◆ **Requirement**: Answer with a bare number: the count of lines in the records below that have the word "computer".

───── Records supplied ─────

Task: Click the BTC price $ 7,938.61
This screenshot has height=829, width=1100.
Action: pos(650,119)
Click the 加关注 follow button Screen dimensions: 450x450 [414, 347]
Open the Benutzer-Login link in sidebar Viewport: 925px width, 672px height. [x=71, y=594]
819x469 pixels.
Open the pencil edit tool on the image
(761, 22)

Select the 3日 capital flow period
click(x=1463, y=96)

─────
───── Records supplied ─────

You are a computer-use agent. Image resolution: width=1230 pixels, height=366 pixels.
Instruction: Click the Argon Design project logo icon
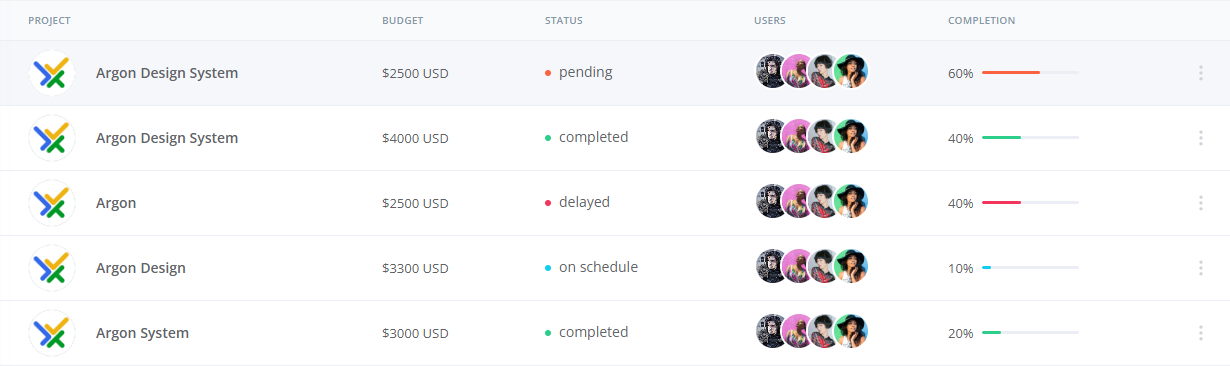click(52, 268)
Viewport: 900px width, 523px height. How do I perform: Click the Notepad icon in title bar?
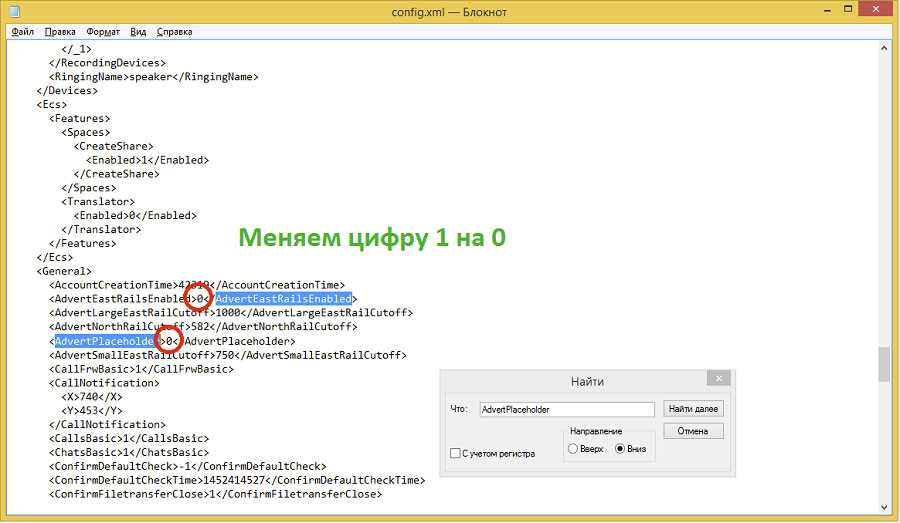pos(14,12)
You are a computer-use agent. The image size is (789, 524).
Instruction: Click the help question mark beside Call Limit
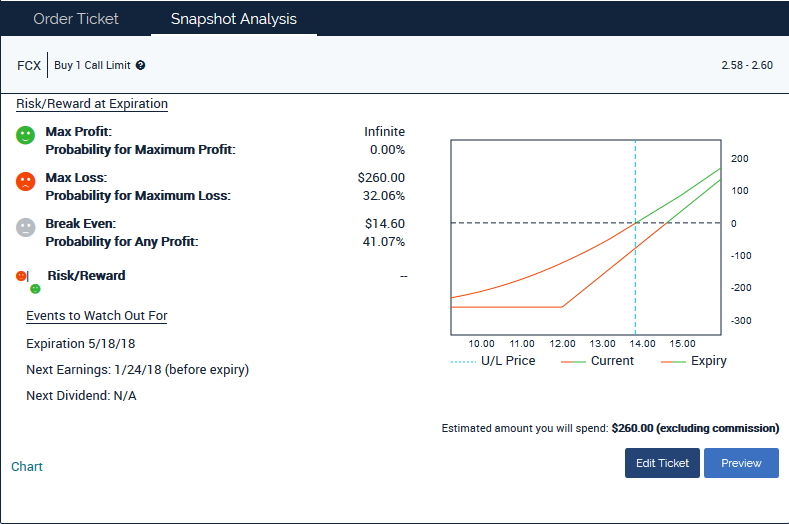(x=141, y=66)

─────
───── Records supplied ─────

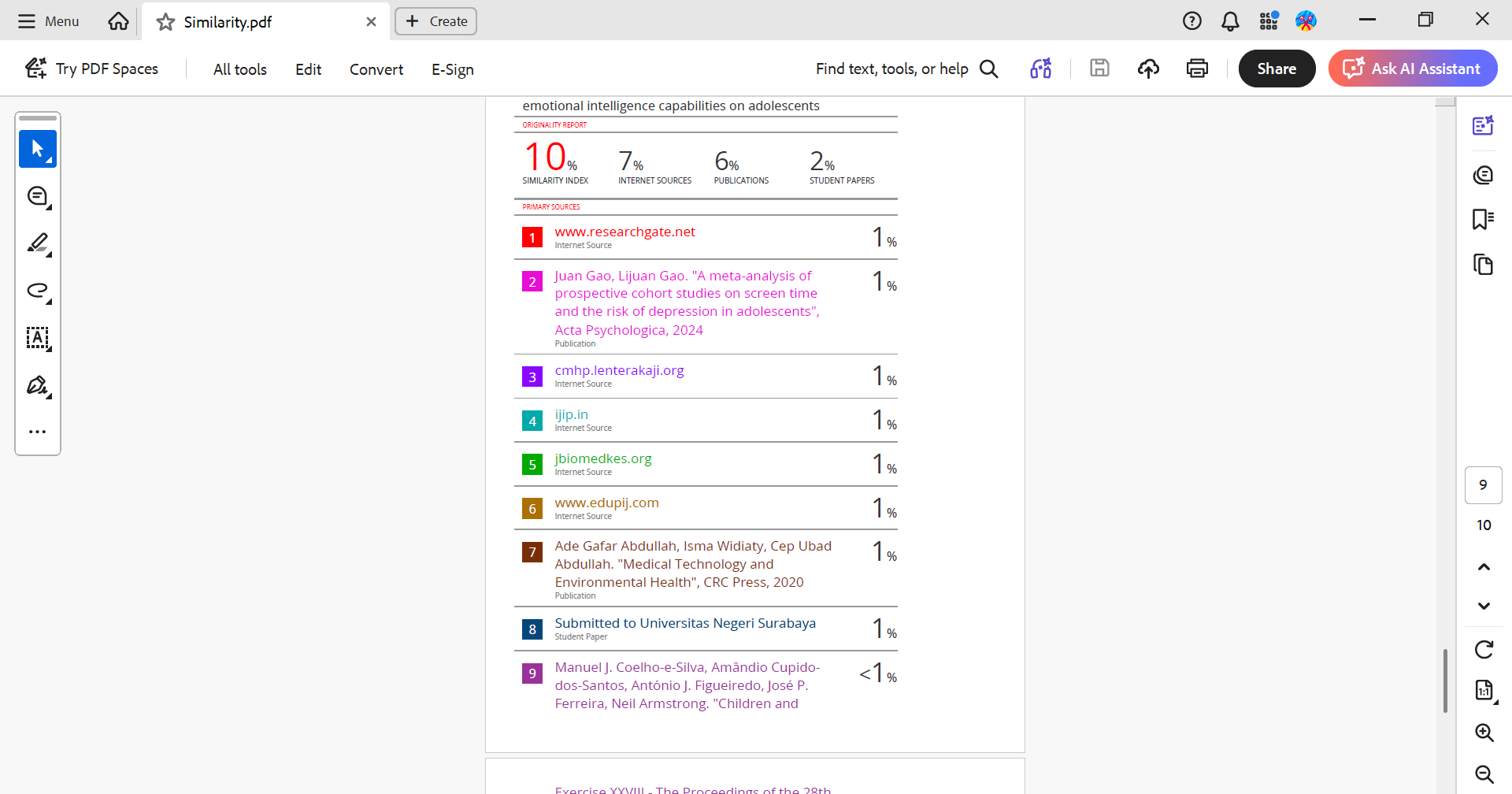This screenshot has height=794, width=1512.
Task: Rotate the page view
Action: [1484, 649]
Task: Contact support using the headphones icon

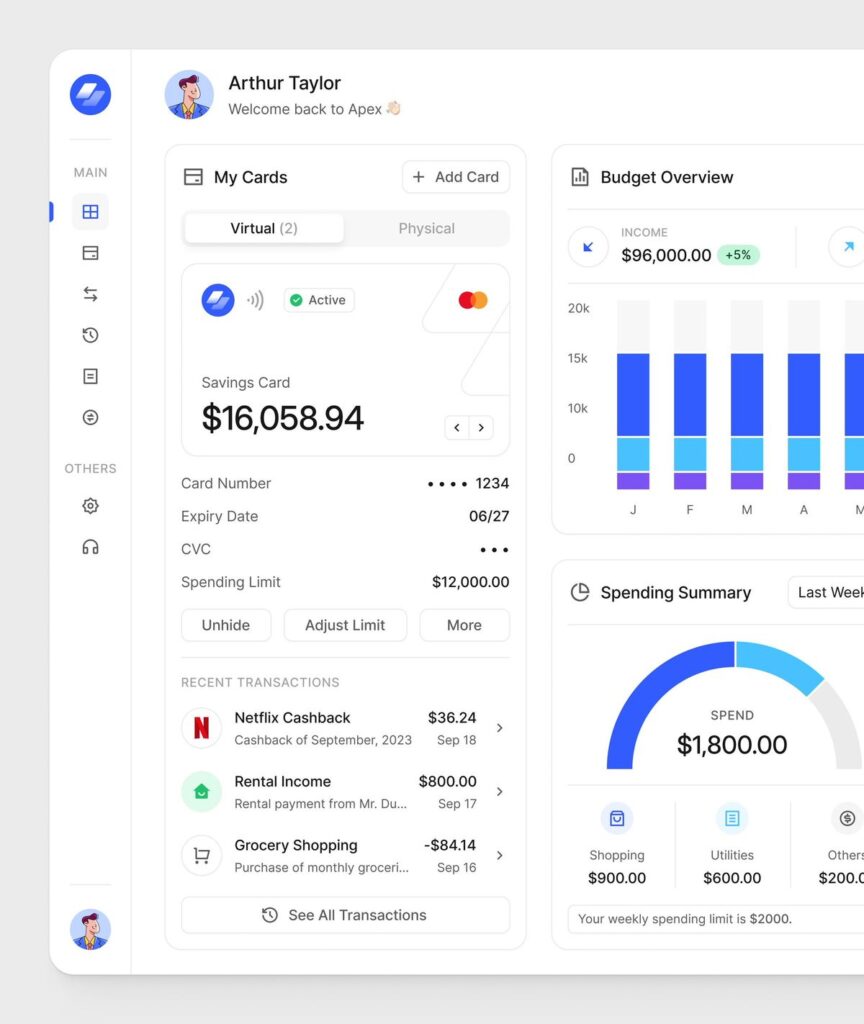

─────

◆ **Answer for the task**: 2